2013’s New was a fantastic album and one of his very best in years. I loved that album and, in my psychic way, predicted something would come from McCartney! I felt he has stuff brewing and, although he does not need to put material into the world, you can never imagine the man resting and retiring! Even in his seventies; McCartney has that desire and fresh angles. The singles from the record so far have included flirtatious encounters and, as he has said, other songs will look at depression and darker sides. It is a complex album but one with the reliable brew of catchy songs and quotable McCartney lines! The Freshen Up U.S. Tour 2019 kicks off on 27th May (2019) in North Carolina and there will be Canadian dates. Look at McCartney’s official website and you will see the full rundown. Singles like I Don’t Know, Fuh You and Come on to Me will be included and we will get to see his latest album mixed alongside older material. McCartney travels across Europe, the U.K. and Asia and it seems like next year will be a very busy one. I am amazed by the energy of the iconic songwriter! The reason I have written a few pieces about him lately is that of his durability and ambition.

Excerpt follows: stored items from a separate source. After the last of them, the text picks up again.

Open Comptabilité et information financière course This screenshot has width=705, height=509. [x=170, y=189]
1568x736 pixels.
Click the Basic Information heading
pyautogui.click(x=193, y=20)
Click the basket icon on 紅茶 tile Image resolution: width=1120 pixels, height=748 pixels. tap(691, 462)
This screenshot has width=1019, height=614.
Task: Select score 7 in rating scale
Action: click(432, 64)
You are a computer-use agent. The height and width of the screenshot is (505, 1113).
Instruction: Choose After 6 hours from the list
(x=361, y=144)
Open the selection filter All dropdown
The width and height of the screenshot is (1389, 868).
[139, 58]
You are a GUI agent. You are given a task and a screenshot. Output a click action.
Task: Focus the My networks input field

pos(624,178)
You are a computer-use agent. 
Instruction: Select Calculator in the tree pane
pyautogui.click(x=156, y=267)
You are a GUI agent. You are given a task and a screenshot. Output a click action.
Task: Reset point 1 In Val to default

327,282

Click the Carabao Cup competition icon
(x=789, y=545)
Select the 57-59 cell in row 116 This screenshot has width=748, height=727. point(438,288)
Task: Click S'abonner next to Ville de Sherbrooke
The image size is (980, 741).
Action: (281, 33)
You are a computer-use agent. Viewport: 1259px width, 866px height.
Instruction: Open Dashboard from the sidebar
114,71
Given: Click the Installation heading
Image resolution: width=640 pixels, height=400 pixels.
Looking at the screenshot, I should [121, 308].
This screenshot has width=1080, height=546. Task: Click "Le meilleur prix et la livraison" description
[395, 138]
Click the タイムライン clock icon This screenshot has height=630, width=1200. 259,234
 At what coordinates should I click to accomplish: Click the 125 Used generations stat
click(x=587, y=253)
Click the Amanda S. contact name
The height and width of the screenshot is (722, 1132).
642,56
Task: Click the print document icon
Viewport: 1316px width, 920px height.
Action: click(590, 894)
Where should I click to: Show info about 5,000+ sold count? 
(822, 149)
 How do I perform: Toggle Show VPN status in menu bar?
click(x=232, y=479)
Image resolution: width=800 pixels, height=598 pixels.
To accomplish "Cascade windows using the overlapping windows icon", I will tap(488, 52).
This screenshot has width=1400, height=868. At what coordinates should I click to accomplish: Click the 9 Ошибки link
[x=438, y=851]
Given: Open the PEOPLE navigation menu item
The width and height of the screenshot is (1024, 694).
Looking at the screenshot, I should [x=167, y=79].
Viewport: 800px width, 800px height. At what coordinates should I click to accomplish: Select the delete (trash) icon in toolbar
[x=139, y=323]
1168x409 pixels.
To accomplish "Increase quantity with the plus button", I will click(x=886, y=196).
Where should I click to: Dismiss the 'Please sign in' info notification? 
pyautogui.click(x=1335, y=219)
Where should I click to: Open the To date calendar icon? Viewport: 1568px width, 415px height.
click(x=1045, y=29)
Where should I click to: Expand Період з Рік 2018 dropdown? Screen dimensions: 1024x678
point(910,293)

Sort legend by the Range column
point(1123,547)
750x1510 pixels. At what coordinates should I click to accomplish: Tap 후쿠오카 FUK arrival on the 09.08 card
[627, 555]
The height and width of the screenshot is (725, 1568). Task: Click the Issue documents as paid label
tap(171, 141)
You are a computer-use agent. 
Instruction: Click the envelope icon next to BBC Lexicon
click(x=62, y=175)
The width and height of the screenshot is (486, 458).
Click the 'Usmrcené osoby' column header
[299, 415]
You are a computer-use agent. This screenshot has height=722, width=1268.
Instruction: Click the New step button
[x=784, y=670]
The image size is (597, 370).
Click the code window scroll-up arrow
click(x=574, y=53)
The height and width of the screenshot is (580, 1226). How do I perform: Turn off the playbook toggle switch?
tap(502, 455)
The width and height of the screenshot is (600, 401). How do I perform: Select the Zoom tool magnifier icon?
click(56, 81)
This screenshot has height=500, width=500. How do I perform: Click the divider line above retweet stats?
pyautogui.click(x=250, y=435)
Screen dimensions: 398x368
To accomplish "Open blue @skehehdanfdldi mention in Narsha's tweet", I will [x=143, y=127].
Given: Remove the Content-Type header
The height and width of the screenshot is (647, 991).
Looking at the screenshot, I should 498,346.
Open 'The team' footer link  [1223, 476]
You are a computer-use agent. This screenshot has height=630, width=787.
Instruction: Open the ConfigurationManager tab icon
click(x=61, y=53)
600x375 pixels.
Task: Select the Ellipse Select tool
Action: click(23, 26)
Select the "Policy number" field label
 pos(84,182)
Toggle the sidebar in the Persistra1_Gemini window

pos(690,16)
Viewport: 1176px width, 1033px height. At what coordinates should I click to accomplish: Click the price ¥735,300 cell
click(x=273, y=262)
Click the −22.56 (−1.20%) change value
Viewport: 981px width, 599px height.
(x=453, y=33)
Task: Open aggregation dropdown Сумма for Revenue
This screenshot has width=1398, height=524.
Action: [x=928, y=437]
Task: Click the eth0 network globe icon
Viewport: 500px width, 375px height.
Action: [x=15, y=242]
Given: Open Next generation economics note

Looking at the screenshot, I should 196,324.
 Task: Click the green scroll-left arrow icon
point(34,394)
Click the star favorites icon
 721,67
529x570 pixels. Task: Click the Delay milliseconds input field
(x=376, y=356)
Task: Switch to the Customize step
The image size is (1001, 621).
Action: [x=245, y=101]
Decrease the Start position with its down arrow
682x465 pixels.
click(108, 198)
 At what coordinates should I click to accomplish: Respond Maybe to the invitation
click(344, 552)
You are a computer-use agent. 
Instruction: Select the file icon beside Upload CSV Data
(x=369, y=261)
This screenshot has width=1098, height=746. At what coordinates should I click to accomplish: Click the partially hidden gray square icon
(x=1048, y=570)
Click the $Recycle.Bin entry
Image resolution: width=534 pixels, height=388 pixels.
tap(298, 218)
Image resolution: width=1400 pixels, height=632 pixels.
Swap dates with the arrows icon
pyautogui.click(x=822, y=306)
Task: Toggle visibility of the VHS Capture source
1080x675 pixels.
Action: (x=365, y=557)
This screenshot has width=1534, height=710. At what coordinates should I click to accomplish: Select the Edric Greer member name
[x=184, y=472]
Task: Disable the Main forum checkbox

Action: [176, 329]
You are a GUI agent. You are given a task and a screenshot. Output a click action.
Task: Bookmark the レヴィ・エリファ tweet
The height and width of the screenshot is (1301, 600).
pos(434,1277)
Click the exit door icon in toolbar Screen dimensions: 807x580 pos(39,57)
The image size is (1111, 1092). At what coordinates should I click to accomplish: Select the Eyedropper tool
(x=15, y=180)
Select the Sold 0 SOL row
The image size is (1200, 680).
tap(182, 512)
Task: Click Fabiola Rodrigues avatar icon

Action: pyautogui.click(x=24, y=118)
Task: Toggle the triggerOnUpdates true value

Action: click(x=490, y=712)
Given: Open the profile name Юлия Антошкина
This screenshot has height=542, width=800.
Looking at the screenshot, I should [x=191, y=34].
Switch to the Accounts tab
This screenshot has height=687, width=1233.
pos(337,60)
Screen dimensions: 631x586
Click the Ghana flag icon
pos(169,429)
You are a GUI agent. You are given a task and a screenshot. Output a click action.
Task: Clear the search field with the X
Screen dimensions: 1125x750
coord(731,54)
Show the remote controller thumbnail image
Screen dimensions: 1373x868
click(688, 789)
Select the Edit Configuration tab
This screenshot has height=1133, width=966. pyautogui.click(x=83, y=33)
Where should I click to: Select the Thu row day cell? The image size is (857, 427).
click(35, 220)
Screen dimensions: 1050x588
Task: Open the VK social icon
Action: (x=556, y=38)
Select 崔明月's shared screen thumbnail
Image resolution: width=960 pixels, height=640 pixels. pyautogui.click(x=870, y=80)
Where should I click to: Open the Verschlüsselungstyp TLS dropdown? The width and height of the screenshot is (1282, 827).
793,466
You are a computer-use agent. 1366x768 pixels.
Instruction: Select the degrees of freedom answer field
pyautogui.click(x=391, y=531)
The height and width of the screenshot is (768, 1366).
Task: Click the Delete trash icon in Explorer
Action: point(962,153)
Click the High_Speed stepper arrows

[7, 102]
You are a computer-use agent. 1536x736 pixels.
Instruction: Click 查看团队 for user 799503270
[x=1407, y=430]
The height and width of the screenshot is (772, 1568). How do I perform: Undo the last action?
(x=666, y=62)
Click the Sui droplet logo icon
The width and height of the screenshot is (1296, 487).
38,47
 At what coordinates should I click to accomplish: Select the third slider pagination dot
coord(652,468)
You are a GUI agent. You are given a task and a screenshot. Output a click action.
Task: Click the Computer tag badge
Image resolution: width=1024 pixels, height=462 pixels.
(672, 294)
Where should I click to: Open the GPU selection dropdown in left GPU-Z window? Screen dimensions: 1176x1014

McCartney does not need to tour anymore or record material. A lot of his peers – aside from The Who and The Rolling Stones – have slowed or stopped completely. Those who have survived and still have commercial viability are a lot more low-level and restrictive compared to their heyday. Paul McCartney, on the other hand, seems to be as intense and busy as the early bloom of his debut solo album. I will talk about The Beatles in the second half but look at his solo material and what he did with Wings and I am stunned he still has material left in him! To me, there are no finer McCartney albums (minus a band) than RAM (1971) and 1982’s Tug of War. The former was recorded not long after Wings started whereas the latter was released after the band broke up. Although McCartney has received some bumpy reviews and released some so-so albums (by his standards!); the way he keeps pushing limits and evolving what he does stuns me. Many might assume his potency and genius would wane as he hit his sixties and seventies but that is not true. Egypt Station’s recent releases show there is ample life and brilliance left in him. I know there will be a few more McCartney albums before his time is done – not trying to make it gloomy – but 2018 is a huge year for him. Not only is McCartney launching a new album and preparing for touring but two releases from The Beatles are celebrating big anniversaries...

I have already marked the fifty-fifth anniversary of their debut, Please Please Me, and, being The Beatles, it wasn’t long before they followed that up. With the Beatles was released on 22nd November, 1963 and had to follow up on the raw and live-sounding material from their debut. The fourteen track album features six cover versions but the band, McCartney especially, were becoming sharper and more ambitious songwriters. The lads were tighter and the sophomore record allowed them a bit more time. It was still a period where a lot of cover versions had to supplement their original recordings but one can look at that album as confirmation the band was here to stay! With the Beatles, like so much of their work in the early-1960s, captured the band on the rise and stole the public’s hearts. Maybe we were yet to see most of their classic slices – Please Please Me had Love Me Do and I Saw Her Standing There on it – but you cannot deny the band was reinventing Pop and offering something thrilling and eye-opening to hungry fans! Whilst it is important to mark that anniversary; I feel the media needs to be aware of The Beatles’ fiftieth anniversary.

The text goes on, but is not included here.